**ASSIGNMENT**
Copy the whole listing verbatim.

**AVAILABLE DATA**

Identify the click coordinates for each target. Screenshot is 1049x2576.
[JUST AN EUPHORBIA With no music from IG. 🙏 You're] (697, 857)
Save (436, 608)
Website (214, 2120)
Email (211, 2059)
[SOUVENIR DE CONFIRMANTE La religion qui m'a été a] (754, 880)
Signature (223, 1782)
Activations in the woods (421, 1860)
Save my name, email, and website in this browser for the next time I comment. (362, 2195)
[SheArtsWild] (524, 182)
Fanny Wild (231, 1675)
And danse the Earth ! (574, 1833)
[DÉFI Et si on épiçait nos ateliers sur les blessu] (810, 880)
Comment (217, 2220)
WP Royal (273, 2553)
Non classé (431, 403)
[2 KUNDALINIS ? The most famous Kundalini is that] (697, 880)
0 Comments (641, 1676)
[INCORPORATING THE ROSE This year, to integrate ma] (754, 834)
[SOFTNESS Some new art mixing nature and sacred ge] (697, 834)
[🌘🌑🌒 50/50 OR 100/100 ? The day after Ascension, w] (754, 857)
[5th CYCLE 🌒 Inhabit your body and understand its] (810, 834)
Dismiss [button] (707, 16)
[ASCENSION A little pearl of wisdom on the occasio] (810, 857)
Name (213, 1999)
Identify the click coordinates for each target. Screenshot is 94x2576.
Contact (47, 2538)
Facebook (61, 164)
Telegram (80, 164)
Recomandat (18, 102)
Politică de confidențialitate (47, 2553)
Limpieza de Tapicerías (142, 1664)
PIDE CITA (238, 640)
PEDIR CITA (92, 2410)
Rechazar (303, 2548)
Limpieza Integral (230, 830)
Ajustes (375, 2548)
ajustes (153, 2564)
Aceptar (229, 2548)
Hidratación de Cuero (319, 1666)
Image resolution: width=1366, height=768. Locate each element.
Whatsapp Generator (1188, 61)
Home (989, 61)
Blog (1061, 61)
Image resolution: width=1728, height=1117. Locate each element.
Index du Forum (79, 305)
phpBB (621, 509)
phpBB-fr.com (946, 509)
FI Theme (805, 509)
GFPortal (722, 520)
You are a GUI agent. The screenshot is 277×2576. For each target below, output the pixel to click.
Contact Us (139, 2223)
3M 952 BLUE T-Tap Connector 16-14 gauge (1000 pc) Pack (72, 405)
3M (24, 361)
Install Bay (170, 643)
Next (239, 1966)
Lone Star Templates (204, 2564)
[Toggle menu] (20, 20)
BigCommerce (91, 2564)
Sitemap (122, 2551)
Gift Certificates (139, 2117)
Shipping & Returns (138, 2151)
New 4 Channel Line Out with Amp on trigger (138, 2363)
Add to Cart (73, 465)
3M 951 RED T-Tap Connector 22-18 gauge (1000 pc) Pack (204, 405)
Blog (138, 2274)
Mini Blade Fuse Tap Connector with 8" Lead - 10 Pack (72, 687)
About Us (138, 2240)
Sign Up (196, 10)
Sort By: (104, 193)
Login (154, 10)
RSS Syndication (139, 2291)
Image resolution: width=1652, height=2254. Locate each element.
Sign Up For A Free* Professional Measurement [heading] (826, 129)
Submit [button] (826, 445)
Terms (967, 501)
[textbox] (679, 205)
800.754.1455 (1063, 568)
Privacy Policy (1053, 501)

**TASK RESPONSE**
Identify the click coordinates for each target. Screenshot is 1049x2576.
[JUST AN EUPHORBIA With no music from IG. 🙏 You're] (697, 857)
Save (436, 608)
Website (214, 2120)
Email (211, 2059)
[SOUVENIR DE CONFIRMANTE La religion qui m'a été a] (754, 880)
Signature (223, 1782)
Activations in the woods (421, 1860)
Save my name, email, and website in this browser for the next time I comment. (362, 2195)
[SheArtsWild] (524, 182)
Fanny Wild (231, 1675)
And danse the Earth ! (574, 1833)
[DÉFI Et si on épiçait nos ateliers sur les blessu] (810, 880)
Comment (217, 2220)
WP Royal (273, 2553)
Non classé (431, 403)
[2 KUNDALINIS ? The most famous Kundalini is that] (697, 880)
0 Comments (641, 1676)
[INCORPORATING THE ROSE This year, to integrate ma] (754, 834)
[SOFTNESS Some new art mixing nature and sacred ge] (697, 834)
[🌘🌑🌒 50/50 OR 100/100 ? The day after Ascension, w] (754, 857)
[5th CYCLE 🌒 Inhabit your body and understand its] (810, 834)
Dismiss [button] (707, 16)
[ASCENSION A little pearl of wisdom on the occasio] (810, 857)
Name (213, 1999)
Identify the click coordinates for each target. Screenshot is 94x2576.
Contact (47, 2538)
Facebook (61, 164)
Telegram (80, 164)
Recomandat (18, 102)
Politică de confidențialitate (47, 2553)
Limpieza de Tapicerías (142, 1664)
PIDE CITA (238, 640)
PEDIR CITA (92, 2410)
Rechazar (303, 2548)
Limpieza Integral (230, 830)
Ajustes (375, 2548)
ajustes (153, 2564)
Aceptar (229, 2548)
Hidratación de Cuero (319, 1666)
Image resolution: width=1366, height=768. Locate each element.
Whatsapp Generator (1188, 61)
Home (989, 61)
Blog (1061, 61)
Image resolution: width=1728, height=1117. Locate each element.
Index du Forum (79, 305)
phpBB (621, 509)
phpBB-fr.com (946, 509)
FI Theme (805, 509)
GFPortal (722, 520)
You are a GUI agent. The screenshot is 277×2576. For each target below, output the pixel to click.
Contact Us (139, 2223)
3M 952 BLUE T-Tap Connector 16-14 gauge (1000 pc) Pack (72, 405)
3M (24, 361)
Install Bay (170, 643)
Next (239, 1966)
Lone Star Templates (204, 2564)
[Toggle menu] (20, 20)
BigCommerce (91, 2564)
Sitemap (122, 2551)
Gift Certificates (139, 2117)
Shipping & Returns (138, 2151)
New 4 Channel Line Out with Amp on trigger (138, 2363)
Add to Cart (73, 465)
3M 951 RED T-Tap Connector 22-18 gauge (1000 pc) Pack (204, 405)
Blog (138, 2274)
Mini Blade Fuse Tap Connector with 8" Lead - 10 Pack (72, 687)
About Us (138, 2240)
Sign Up (196, 10)
Sort By: (104, 193)
Login (154, 10)
RSS Syndication (139, 2291)
Image resolution: width=1652, height=2254. Locate each element.
Sign Up For A Free* Professional Measurement [heading] (826, 129)
Submit [button] (826, 445)
Terms (967, 501)
[textbox] (679, 205)
800.754.1455 (1063, 568)
Privacy Policy (1053, 501)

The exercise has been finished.